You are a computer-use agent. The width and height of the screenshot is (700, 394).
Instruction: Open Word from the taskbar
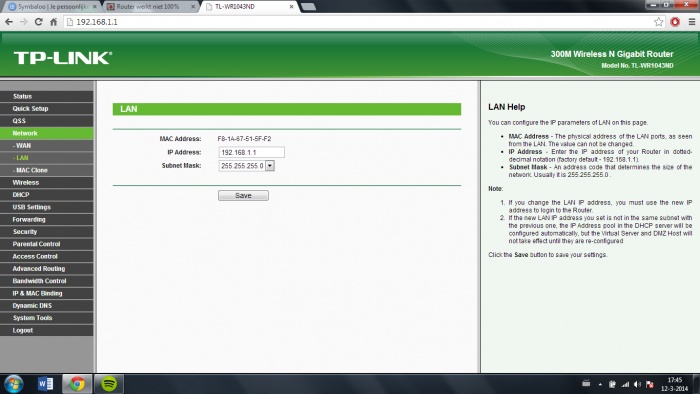coord(46,384)
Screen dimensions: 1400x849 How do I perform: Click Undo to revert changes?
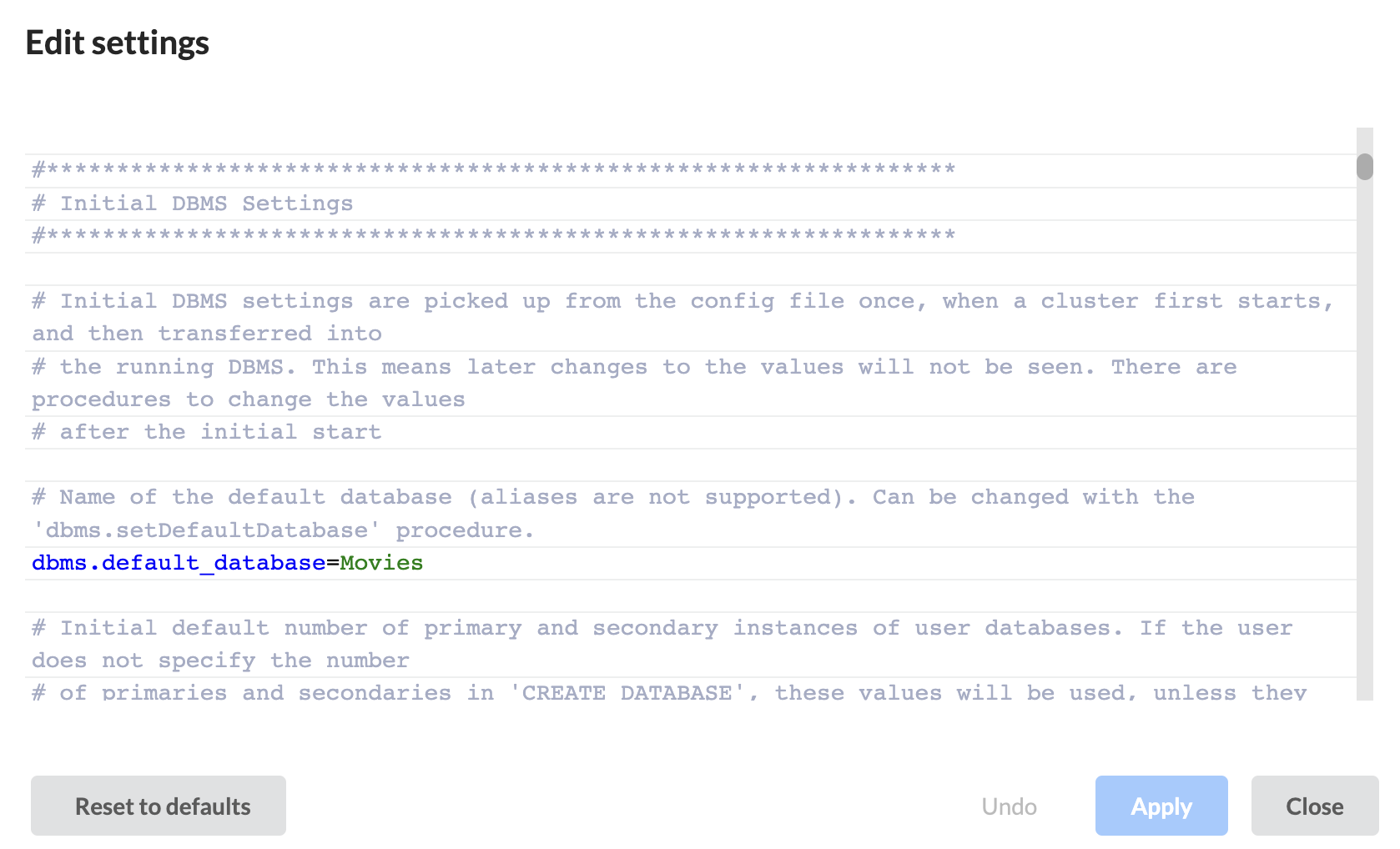point(1009,806)
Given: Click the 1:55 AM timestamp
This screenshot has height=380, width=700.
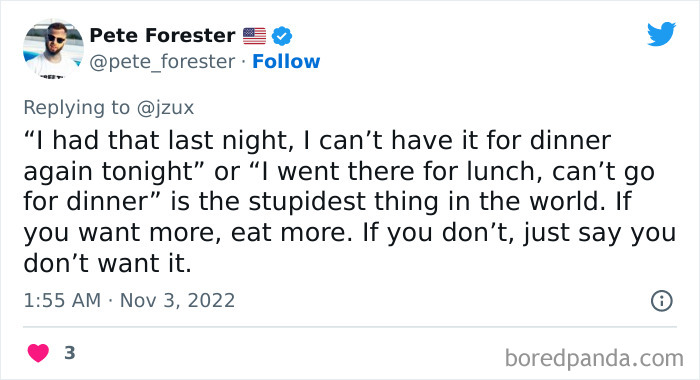Looking at the screenshot, I should pos(62,301).
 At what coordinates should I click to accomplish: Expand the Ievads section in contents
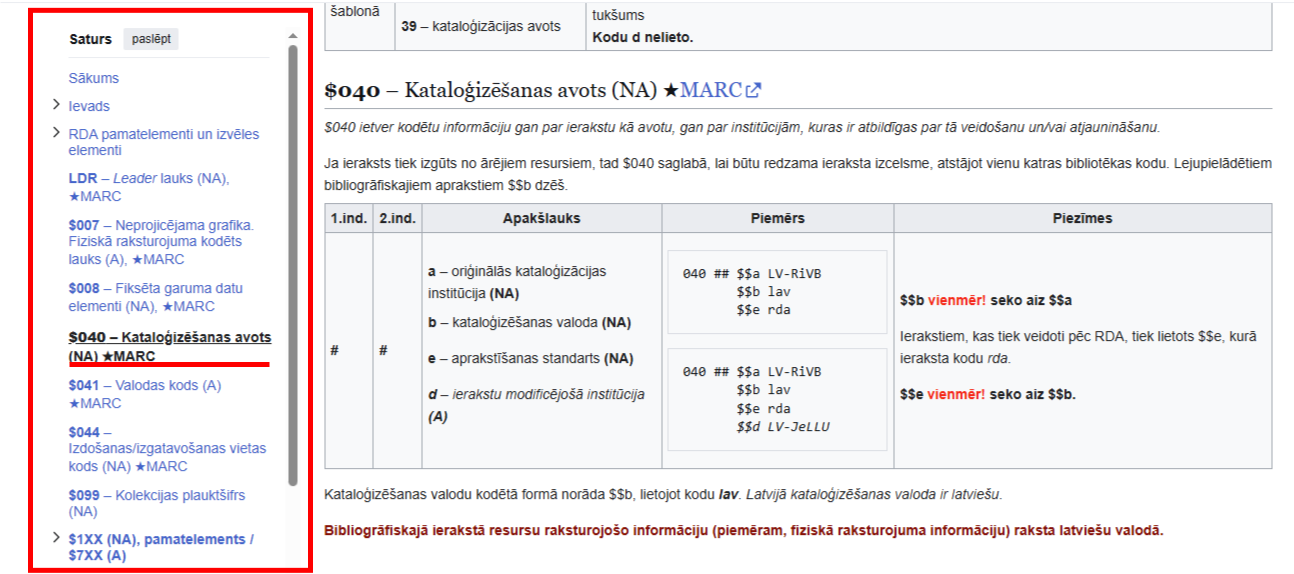pos(55,105)
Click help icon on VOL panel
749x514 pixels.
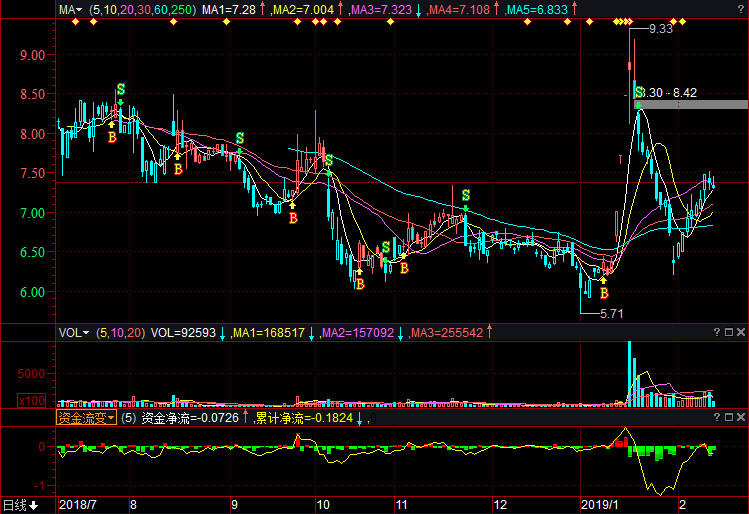pyautogui.click(x=717, y=332)
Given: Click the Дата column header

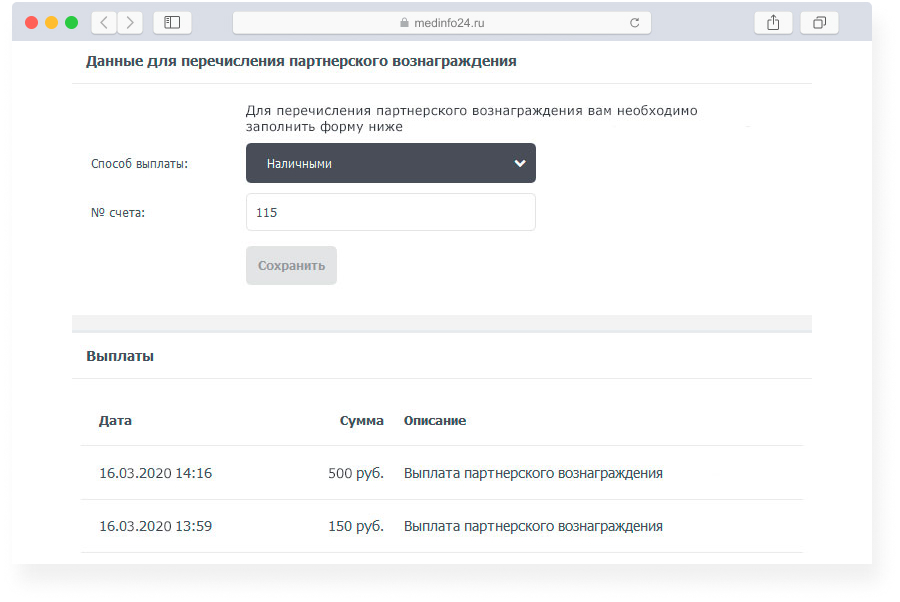Looking at the screenshot, I should coord(115,421).
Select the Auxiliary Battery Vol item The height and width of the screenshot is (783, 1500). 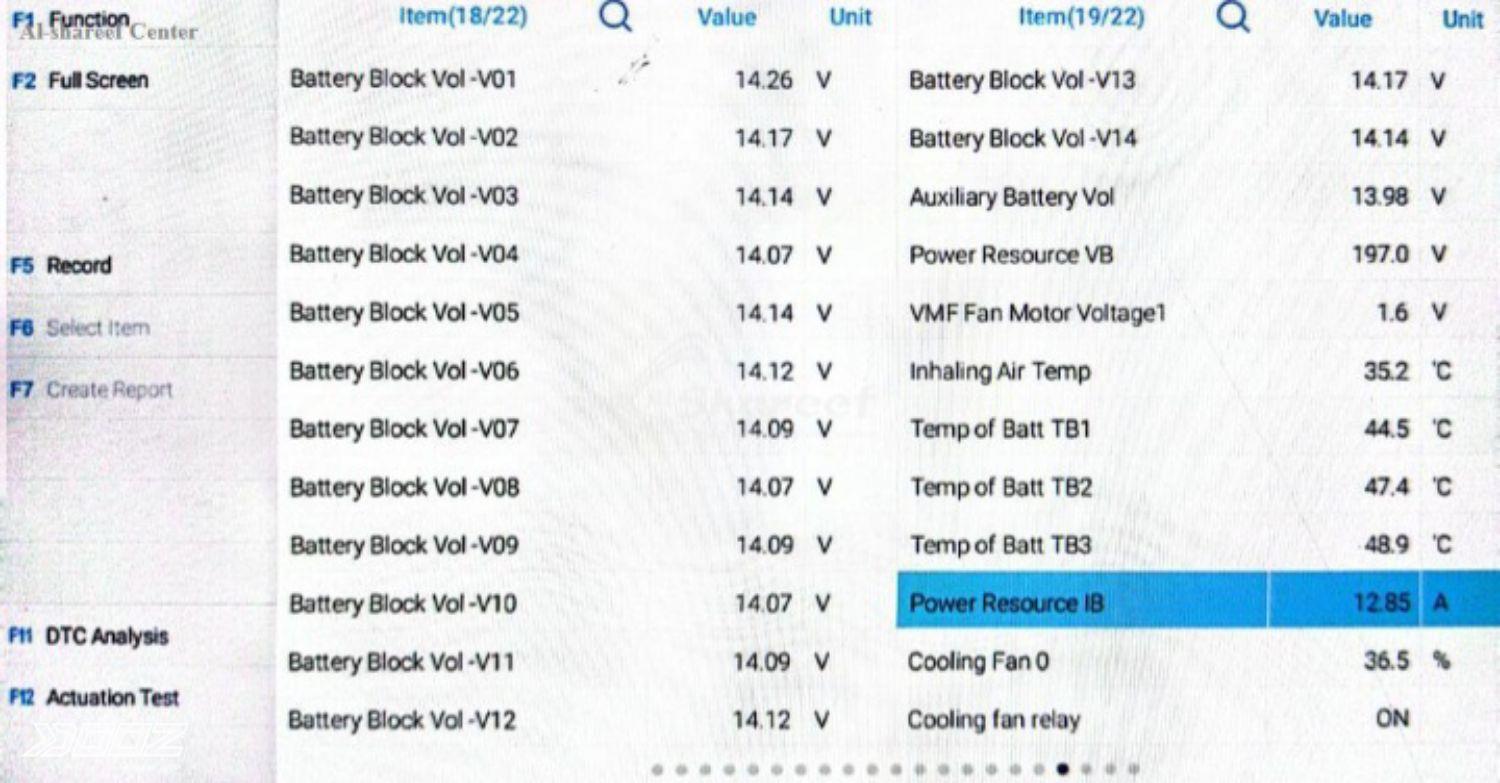point(1198,197)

> _DIRECTIONS FOR THIS TASK_: Please reproduce the items above, starting with the line that contains "Given: Click the 1:55 AM timestamp" and going on through the line that contains "pos(55,105)", and leave the pictures out.

> _FINISHED TASK_:
Given: Click the 1:55 AM timestamp
This screenshot has height=380, width=700.
Looking at the screenshot, I should pos(62,301).
 At what coordinates should I click to accomplish: Expand the Ievads section in contents
pos(55,105)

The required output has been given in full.